7th Mar, 2015

New Mexico State Lease and BLM Agency Range Program Comparison

By New Mexico State Land Office – Agricultural Leasing Fee Schedule
How Does the Fee Formula Work for Agricultural Leasing on State Trust Lands?

New Mexico State Land Office – Aubrey Dunn Land Commissioner

The current fee calculation for agricultural leases was implemented in 1988. The fee formula takes into account a wide variety of factors which include the previous year’s rates by western livestock ranchers, beef cattle prices, and the cost of livestock production.

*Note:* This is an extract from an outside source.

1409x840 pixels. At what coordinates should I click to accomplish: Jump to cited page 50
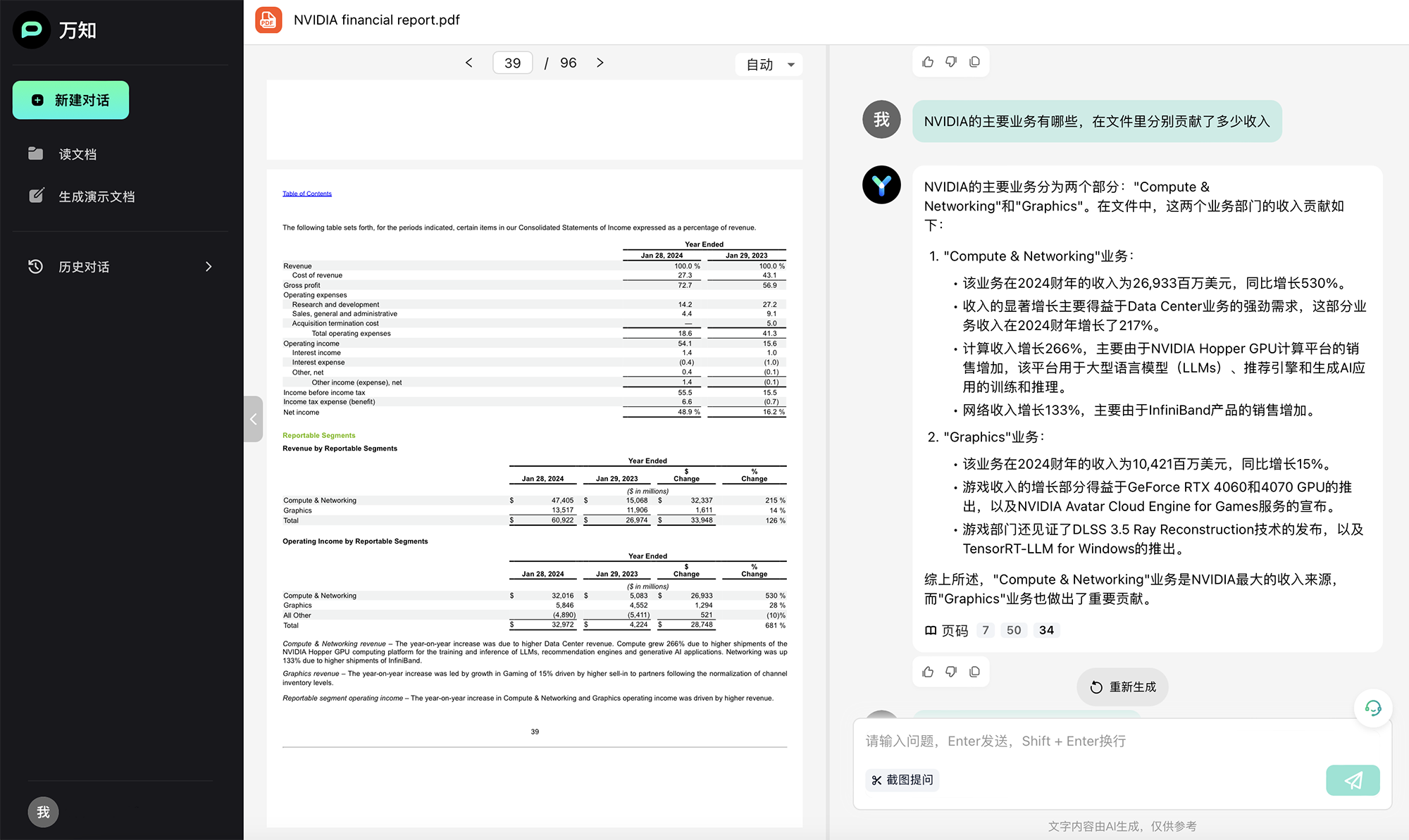[x=1013, y=630]
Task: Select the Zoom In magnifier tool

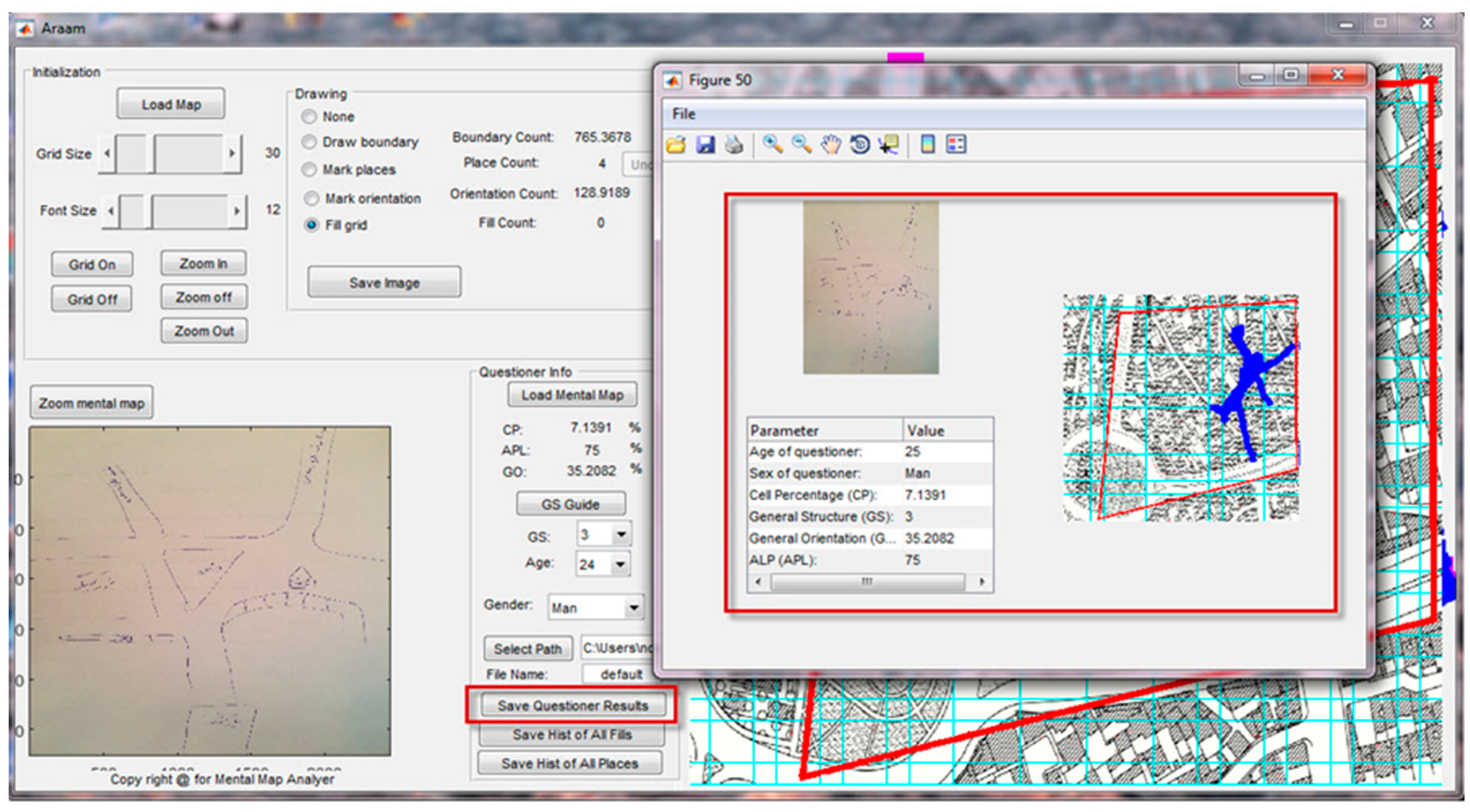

When cattle prices decline and the cost associated with livestock production increases, the grazing fee will decrease in response to these market conditions. Also, when forage is in demand by ranchers, it will tend to increase the grazing fee index and result in a higher grazing fee. These price rates are used to determine the fee formula.

Adjustment factors adjust state trust land grazing fees up or down depending on value of forage and economic conditions in the western livestock industry. The adjustment factor adjusts fees relative to a 1978-1987 base period, and there is a one-year lag between when the data are collected by USDA and when they are reported. Indices used are for 11 western states.

According to 19.2.8.11 NMAC, the annual rental for grazing land is determined by this formula:

$0.0474 (Base Value)  x  Carrying Capacity (CC)  x  Acreage  x  Economic Variable Index (EVI)

The EVI is the ratio of the value of the State Land Office Adjustment Factor (SLOAF) for the current year to the SLOAF for the base year 1987, or 135 (i.e.; SLOAF ÷ 135)

The SLOAF is determined based on the following three indices described in the Public Rangelands Improvement Act (PRIA), and published annually by the National Agricultural Statistics Service (NASS) of the United States Department of Agriculture (USDA).

Forage Value Index (FVI)[1]:  A derived index of the relative change in the previous year’s average monthly rate per head for pasturing cattle on privately owned land in the West.

Beef Cattle Price Index (BCPI)[2]:  An index of the weighted average annual price for beef cattle, excluding calves, for a given western state area as compared with a specific base period equal to 100.

Prices Paid Index (PPI):  An index that measures changes in the prices paid for goods and services used in crop and livestock production and family living.

Since the formula was implemented in 1988, it has seen many increases and decreases depending on livestock prices, costs and private lease rates.